AIM OF THE EXERCISE – Go through the listing below, count the lines that contain "will", and state the number alone.

AVAILABLE DATA –

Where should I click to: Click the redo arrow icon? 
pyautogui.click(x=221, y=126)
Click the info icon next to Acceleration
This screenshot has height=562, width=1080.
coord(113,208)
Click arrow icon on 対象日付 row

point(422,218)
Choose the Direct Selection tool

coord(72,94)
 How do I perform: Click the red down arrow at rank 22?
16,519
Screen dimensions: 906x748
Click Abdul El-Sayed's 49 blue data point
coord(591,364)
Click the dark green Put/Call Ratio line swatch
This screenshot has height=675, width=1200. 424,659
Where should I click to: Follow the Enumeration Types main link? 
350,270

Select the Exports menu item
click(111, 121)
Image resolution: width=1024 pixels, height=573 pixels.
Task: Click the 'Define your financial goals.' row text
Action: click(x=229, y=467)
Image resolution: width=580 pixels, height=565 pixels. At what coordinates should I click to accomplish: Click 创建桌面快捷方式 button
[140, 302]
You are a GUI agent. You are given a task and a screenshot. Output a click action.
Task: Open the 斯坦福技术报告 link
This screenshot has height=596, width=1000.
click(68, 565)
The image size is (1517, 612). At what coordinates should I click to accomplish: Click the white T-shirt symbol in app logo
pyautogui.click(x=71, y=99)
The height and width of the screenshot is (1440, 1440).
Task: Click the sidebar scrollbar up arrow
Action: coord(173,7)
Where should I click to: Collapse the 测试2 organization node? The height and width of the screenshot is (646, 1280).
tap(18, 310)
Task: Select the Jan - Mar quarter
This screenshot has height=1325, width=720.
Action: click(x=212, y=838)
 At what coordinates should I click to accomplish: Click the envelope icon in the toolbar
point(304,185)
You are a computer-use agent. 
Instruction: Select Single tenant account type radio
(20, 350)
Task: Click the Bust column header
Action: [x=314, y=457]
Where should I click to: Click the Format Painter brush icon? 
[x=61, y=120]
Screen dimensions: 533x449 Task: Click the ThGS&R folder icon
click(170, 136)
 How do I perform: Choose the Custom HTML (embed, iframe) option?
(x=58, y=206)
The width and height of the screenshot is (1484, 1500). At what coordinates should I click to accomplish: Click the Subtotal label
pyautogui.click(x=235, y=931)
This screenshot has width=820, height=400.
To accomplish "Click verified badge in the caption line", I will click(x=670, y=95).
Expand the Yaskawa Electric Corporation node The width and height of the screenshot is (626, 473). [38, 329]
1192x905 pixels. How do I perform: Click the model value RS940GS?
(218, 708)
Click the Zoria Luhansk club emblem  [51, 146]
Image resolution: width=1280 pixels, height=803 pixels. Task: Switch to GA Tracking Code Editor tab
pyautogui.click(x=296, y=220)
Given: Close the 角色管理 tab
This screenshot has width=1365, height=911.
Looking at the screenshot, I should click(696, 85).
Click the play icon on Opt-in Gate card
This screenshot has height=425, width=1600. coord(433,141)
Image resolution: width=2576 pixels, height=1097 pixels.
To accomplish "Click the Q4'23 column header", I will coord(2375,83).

FINISHED TASK – 2